- The Google Threat Intelligence Group says the Gainsight breach may have affected 200+ Salesforce instances
- The attack stems from the August 2025 Salesloft breach where OAuth tokens were stolen and misused by Scattered Lapsus$ Hunters
- SHL claims victims include Atlassian, CrowdStrike, LinkedIn and others, though none have confirmed compromise
Google security experts believe the latest Gainsight breach may have left more than 200 companies and the data they stored through Salesforce compromised.
Salesforce recently confirmed seeing “unusual activity” involving Gainsight-published applications connected to its systems.
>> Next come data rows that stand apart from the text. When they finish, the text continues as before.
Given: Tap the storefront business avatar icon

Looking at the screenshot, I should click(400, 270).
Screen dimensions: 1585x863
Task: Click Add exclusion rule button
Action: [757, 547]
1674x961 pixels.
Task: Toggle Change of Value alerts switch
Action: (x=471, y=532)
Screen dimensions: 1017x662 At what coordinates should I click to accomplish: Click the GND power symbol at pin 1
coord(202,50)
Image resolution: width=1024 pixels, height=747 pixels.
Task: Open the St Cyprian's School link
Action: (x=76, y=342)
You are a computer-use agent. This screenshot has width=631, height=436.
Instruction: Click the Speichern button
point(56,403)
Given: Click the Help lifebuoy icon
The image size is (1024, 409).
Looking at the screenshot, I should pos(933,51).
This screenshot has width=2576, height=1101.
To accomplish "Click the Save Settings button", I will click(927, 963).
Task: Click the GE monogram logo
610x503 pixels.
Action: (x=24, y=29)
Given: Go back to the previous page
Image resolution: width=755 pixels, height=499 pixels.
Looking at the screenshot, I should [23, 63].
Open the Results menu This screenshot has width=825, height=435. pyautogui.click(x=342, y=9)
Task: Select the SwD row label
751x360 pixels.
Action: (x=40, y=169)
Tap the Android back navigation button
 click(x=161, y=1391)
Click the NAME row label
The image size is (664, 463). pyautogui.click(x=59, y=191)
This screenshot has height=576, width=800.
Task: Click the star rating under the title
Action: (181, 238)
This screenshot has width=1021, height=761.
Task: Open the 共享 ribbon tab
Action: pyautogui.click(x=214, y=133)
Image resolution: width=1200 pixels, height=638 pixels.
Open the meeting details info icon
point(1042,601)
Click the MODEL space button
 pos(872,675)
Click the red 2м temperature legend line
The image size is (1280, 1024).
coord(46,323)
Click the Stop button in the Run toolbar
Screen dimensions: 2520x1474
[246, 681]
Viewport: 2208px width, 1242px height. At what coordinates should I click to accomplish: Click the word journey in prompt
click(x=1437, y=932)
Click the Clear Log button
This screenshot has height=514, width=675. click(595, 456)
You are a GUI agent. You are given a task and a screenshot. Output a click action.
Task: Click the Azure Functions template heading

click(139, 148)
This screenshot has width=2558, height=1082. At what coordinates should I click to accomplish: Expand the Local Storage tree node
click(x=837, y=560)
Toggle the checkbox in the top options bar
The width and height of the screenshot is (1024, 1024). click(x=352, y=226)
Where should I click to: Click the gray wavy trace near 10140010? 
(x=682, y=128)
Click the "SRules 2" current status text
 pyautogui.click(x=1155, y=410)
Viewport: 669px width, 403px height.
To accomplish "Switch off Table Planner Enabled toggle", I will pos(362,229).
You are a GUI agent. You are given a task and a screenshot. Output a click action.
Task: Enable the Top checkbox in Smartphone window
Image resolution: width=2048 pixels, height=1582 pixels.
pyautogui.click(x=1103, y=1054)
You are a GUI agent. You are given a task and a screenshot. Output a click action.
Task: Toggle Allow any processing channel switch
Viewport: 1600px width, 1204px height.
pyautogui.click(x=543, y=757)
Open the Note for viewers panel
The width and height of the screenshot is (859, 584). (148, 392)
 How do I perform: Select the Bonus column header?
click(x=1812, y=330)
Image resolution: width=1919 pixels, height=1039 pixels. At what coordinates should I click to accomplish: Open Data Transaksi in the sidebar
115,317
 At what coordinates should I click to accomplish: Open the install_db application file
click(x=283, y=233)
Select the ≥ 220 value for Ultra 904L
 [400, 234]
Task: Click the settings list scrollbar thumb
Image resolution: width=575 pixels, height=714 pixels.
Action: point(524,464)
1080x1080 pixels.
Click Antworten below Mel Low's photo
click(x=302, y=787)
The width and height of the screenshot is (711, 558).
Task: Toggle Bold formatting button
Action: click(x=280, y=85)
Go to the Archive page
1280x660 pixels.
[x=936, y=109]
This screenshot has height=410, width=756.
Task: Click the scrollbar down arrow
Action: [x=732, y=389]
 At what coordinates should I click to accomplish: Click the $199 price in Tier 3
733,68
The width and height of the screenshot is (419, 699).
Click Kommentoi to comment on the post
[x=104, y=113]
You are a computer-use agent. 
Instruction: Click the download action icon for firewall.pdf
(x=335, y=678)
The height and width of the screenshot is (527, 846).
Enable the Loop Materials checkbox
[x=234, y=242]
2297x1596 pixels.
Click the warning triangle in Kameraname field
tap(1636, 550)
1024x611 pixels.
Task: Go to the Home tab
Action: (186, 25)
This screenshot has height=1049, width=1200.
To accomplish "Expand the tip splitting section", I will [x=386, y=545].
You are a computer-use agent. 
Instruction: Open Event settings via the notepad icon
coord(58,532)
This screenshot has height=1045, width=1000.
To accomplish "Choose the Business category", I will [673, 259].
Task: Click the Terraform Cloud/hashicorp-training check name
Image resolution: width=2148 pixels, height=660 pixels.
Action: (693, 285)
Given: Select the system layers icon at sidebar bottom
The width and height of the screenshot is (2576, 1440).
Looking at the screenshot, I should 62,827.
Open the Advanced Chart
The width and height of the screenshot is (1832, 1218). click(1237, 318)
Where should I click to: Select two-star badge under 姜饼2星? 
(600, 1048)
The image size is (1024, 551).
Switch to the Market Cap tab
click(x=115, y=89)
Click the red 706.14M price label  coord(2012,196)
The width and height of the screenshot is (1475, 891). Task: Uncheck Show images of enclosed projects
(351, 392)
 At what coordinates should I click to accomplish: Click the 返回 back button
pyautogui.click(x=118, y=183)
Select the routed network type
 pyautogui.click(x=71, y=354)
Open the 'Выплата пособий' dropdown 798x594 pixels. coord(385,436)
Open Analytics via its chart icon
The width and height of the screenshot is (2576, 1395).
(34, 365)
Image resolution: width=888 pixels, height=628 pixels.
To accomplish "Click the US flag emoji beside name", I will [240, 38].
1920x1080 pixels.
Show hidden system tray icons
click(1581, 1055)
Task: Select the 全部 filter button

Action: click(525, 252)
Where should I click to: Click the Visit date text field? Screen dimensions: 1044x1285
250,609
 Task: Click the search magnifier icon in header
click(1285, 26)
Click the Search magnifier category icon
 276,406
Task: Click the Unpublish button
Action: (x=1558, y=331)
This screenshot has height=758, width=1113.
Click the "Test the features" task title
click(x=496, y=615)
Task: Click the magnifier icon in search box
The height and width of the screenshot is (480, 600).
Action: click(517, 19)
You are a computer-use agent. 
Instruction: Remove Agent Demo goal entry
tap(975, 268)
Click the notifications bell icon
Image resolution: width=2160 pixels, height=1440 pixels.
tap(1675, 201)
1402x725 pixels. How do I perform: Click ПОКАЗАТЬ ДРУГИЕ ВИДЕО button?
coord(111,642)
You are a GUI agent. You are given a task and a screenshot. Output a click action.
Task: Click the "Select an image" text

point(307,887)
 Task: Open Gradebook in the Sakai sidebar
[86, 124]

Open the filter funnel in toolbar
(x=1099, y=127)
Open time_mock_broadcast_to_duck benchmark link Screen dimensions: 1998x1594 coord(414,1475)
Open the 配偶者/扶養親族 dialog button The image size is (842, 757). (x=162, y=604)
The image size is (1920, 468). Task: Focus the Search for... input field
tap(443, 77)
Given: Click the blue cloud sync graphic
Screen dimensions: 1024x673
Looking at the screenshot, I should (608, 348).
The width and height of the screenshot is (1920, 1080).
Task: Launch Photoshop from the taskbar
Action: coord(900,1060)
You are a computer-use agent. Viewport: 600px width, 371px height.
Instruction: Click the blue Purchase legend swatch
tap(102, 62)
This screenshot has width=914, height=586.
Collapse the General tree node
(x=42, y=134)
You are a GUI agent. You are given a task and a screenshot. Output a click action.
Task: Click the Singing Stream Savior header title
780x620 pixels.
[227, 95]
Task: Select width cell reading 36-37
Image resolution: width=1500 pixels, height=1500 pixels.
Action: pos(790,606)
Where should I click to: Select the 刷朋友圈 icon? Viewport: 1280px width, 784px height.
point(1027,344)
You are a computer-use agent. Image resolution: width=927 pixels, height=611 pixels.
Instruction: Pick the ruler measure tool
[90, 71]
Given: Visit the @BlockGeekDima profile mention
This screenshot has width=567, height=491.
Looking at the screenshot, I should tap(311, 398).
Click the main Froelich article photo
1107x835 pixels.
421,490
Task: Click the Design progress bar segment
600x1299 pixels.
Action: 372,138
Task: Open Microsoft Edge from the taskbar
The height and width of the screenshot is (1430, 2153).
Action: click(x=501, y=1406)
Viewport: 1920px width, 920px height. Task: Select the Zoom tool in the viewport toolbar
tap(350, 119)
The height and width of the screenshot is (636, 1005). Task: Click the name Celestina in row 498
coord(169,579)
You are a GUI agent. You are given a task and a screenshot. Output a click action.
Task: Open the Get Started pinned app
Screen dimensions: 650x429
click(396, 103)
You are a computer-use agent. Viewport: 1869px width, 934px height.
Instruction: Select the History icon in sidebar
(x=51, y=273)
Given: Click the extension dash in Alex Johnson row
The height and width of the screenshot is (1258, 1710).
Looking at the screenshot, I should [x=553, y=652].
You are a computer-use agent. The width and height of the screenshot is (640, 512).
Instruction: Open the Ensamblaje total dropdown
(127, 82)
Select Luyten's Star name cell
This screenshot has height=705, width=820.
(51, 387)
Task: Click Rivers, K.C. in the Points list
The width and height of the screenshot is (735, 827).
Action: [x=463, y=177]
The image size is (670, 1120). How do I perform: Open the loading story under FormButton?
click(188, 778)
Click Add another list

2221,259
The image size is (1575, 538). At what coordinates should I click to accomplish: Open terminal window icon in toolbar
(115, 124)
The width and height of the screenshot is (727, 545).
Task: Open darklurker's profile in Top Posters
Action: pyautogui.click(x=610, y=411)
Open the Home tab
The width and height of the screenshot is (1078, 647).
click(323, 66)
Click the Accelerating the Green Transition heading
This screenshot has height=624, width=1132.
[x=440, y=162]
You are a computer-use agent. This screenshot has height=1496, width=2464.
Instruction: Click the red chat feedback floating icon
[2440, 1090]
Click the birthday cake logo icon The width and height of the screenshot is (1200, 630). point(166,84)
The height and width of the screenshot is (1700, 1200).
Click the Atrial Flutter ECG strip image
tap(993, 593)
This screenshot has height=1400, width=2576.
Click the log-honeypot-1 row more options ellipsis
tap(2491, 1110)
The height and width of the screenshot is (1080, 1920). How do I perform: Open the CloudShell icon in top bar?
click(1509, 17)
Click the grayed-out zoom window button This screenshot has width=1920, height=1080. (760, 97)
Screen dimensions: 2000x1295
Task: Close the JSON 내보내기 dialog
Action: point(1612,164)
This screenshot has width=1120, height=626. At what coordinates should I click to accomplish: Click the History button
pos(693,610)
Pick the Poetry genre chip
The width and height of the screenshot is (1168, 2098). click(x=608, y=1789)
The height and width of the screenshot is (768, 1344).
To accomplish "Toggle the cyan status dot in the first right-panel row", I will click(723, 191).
At the time, it said “some of the apps may have enabled unauthorized access to certain customers’ Salesforce data,” forcing it to revoke all active access and update tokens associated with Gainsight-published applications connected to Salesforce, and to temporarily remove the apps from its AppExchange.
The media discovered that the attack was the result of the Salesloft breach in August 2025. A group of criminals known as the “Scattered Lapsus$ Hunters” (SLH) stole OAuth tokens that Salesloft used for its Drift AI chat integration with Salesforce, giving them direct API access to customers’ Salesforce data. Among that data were Gainsight’s files as well, leading to today’s attack.
Scattered Lapsus hunters
Now, said Austin Larsen, the principal threat analyst at Google’s Threat Intelligence Group, TechCrunch the company “is aware of more than 200 potentially affected Salesforce instances.”
The publication contacted the group via Telegram, which claimed responsibility for the attack, saying it affects Atlassian, CrowdStrike, Docusign, F5, GitLab, LinkedIn, Malwarebytes, SonicWall, Thomson Pakinomist and Verizon.
TechCrunch reached out to most of the companies on SHL’s list, and while some did not respond, others simply said they were looking into the allegations. No one confirmed the breach, but they also didn’t deny it outright, saying only that there is currently no evidence to support the argument.
Like the Salesloft attack, the Gainsight incident has very little to do with Salesforce, which has stated that there is “no indication that this issue was due to any vulnerability in the Salesforce platform”.